- Try it
Go line by line through the records below. Copy whichever lines contain the string "Kirchheimer".

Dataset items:
= Beginning of Section =

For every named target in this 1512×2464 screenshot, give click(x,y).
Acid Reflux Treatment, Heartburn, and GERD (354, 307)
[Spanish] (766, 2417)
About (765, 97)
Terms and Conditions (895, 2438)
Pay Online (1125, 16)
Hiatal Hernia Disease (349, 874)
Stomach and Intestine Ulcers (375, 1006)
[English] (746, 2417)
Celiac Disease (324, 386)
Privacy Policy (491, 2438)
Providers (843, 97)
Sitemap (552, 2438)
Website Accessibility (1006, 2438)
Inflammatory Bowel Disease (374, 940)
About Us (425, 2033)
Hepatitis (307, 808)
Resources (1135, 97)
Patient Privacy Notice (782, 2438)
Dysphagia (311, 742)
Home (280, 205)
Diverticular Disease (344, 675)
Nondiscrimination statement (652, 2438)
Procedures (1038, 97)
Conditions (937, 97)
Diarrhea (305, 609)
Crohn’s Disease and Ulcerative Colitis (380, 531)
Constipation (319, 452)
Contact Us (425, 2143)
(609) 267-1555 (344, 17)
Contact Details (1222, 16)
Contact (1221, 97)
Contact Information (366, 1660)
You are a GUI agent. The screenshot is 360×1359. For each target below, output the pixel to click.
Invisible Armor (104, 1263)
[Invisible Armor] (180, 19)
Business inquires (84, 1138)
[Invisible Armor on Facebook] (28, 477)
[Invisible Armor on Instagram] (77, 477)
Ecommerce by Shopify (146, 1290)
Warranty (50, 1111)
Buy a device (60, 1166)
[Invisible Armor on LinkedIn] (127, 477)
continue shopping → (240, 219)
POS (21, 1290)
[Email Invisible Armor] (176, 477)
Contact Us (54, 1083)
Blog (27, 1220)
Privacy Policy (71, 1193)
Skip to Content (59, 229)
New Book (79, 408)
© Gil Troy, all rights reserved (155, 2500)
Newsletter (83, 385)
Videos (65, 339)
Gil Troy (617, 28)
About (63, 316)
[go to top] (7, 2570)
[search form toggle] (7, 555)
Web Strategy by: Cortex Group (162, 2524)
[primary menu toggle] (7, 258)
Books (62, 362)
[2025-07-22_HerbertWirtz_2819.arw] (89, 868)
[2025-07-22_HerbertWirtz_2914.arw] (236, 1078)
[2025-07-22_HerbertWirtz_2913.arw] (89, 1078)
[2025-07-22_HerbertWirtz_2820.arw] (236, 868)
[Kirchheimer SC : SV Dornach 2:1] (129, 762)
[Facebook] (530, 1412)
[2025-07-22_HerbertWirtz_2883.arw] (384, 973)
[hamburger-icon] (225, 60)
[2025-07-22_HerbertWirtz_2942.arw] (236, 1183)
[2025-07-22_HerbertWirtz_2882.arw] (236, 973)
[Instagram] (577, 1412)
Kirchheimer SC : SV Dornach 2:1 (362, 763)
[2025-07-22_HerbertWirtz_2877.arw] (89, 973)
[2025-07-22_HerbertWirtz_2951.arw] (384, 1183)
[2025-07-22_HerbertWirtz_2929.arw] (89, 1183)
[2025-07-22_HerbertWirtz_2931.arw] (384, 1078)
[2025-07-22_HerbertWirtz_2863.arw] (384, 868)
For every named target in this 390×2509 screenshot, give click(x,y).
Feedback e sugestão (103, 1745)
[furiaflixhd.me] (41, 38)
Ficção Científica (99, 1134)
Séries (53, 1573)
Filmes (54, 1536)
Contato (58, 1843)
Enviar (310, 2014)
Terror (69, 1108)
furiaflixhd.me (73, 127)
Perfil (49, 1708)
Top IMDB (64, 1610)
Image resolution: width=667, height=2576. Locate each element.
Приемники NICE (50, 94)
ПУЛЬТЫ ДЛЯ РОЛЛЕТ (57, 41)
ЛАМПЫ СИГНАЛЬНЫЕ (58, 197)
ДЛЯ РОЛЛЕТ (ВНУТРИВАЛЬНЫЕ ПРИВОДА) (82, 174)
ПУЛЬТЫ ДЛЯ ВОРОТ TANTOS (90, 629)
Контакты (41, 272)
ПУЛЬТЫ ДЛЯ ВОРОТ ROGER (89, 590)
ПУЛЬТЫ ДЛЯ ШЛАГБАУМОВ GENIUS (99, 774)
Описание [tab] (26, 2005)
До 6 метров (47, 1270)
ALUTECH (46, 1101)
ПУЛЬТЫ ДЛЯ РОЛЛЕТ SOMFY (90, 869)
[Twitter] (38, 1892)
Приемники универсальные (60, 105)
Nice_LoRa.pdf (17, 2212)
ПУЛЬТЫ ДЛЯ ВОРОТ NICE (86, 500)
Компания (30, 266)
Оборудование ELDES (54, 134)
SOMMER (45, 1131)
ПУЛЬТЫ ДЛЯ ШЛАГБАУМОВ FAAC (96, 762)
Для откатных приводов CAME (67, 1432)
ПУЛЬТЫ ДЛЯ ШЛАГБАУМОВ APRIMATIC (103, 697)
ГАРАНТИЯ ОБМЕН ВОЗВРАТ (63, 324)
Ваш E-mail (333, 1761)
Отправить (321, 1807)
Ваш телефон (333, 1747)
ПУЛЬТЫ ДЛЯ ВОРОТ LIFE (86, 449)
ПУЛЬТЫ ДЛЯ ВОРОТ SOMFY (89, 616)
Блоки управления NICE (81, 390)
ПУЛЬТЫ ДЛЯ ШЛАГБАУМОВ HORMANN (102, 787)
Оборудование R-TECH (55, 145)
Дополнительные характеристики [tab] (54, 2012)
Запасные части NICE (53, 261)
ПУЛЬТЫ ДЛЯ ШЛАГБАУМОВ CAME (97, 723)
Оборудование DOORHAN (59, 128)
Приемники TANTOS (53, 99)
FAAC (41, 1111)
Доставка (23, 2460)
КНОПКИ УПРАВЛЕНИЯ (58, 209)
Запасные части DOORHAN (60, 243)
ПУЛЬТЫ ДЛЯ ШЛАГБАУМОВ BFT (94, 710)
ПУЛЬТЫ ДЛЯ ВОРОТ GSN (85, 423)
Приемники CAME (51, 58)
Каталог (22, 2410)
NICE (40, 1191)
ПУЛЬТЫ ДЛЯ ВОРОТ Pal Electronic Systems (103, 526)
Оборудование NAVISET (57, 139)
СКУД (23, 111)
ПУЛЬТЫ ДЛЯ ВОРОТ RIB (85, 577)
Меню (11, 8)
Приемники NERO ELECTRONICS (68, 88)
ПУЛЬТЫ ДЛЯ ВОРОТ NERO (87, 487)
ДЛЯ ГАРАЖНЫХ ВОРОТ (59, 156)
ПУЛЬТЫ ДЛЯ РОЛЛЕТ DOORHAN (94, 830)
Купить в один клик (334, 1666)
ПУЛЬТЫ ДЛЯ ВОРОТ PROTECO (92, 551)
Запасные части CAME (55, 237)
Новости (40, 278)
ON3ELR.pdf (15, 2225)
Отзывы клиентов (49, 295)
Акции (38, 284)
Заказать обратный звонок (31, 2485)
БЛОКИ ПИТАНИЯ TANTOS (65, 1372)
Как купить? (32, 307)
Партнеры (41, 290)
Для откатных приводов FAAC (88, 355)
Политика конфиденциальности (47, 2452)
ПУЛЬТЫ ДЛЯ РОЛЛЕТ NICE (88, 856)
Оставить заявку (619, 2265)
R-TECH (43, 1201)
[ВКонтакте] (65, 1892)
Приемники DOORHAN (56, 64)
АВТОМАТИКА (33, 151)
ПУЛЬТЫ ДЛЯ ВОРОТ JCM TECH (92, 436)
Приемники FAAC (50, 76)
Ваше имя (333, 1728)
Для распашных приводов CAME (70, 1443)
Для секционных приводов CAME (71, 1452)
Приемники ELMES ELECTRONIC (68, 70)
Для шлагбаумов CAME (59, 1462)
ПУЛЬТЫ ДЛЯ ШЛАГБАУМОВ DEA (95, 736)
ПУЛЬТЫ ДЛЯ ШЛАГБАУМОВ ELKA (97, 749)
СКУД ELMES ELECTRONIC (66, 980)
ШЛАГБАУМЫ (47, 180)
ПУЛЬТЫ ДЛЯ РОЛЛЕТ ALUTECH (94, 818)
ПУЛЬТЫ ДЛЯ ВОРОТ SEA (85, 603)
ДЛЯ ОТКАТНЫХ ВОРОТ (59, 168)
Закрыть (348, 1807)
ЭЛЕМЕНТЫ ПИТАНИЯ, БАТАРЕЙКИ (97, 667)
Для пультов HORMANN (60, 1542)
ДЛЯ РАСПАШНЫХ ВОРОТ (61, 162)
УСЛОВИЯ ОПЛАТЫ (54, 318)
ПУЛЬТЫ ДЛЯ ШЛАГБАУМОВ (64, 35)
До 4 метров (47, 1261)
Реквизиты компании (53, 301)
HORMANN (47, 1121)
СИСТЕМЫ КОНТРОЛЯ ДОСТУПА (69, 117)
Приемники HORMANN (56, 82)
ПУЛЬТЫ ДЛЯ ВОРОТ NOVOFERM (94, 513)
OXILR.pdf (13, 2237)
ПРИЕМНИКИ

= End of Section =

- Solution
[Kirchheimer SC : SV Dornach 2:1] (129, 762)
Kirchheimer SC : SV Dornach 2:1 (362, 763)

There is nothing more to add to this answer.